> [Requirement]: Extract every line in the entries below that contains the string "Where", matching case exactly.

--- START Material for this task ---

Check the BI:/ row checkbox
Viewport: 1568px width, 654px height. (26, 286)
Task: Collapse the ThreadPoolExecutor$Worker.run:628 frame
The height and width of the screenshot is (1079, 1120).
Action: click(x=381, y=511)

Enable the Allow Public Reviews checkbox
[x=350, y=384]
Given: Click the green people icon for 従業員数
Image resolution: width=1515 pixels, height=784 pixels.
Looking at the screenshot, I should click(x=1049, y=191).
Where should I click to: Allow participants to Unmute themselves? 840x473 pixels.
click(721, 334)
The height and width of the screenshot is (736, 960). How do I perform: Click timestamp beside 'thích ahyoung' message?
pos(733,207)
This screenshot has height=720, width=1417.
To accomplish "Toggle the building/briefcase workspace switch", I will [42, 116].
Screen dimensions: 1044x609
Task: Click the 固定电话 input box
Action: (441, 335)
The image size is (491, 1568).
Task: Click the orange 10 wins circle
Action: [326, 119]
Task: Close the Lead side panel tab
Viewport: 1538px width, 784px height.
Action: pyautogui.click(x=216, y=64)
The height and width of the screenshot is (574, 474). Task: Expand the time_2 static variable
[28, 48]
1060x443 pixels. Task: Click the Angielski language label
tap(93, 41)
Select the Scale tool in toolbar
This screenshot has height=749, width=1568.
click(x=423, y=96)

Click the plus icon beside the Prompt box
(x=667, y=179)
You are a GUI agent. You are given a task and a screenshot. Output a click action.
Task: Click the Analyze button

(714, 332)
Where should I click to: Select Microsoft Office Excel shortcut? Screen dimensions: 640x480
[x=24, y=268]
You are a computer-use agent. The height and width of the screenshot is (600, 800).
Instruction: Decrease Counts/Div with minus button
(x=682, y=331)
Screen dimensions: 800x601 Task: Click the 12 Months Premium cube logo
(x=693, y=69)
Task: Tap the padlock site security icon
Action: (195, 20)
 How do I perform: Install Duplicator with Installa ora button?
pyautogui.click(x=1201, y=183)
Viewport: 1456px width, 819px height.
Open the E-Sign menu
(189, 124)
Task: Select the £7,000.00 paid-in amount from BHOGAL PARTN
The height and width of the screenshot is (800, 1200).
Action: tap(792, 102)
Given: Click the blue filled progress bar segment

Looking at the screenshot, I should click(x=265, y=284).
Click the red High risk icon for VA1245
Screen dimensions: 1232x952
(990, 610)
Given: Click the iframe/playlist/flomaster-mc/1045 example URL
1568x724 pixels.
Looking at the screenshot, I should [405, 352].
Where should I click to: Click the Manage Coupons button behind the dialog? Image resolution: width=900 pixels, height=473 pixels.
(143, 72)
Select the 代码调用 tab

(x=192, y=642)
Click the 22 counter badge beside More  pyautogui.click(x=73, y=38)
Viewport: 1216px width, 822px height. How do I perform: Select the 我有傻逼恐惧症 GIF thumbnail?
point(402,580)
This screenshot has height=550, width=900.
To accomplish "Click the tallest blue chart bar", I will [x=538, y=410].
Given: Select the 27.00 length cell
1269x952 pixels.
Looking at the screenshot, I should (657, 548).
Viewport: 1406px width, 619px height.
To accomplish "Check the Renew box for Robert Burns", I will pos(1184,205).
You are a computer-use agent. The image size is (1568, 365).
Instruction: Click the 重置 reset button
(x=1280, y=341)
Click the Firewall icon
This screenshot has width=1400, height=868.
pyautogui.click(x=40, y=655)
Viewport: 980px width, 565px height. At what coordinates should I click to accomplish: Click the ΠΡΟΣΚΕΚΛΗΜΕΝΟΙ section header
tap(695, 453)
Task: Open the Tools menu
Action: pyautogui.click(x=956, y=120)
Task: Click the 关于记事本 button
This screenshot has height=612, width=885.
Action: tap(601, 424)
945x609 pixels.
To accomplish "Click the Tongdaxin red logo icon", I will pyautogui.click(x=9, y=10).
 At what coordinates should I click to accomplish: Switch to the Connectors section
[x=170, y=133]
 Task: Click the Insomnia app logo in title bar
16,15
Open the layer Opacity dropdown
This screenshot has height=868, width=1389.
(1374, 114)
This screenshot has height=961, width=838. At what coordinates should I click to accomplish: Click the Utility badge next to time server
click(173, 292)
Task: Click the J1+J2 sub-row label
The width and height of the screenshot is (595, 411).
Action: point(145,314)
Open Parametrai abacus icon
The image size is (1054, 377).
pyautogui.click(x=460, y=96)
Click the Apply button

--- END Material for this task ---

> [Solved exercise]:
Where should I click to: Allow participants to Unmute themselves? 840x473 pixels.
Where should I click to: Select Microsoft Office Excel shortcut? Screen dimensions: 640x480
Where should I click to: Click the Manage Coupons button behind the dialog? Image resolution: width=900 pixels, height=473 pixels.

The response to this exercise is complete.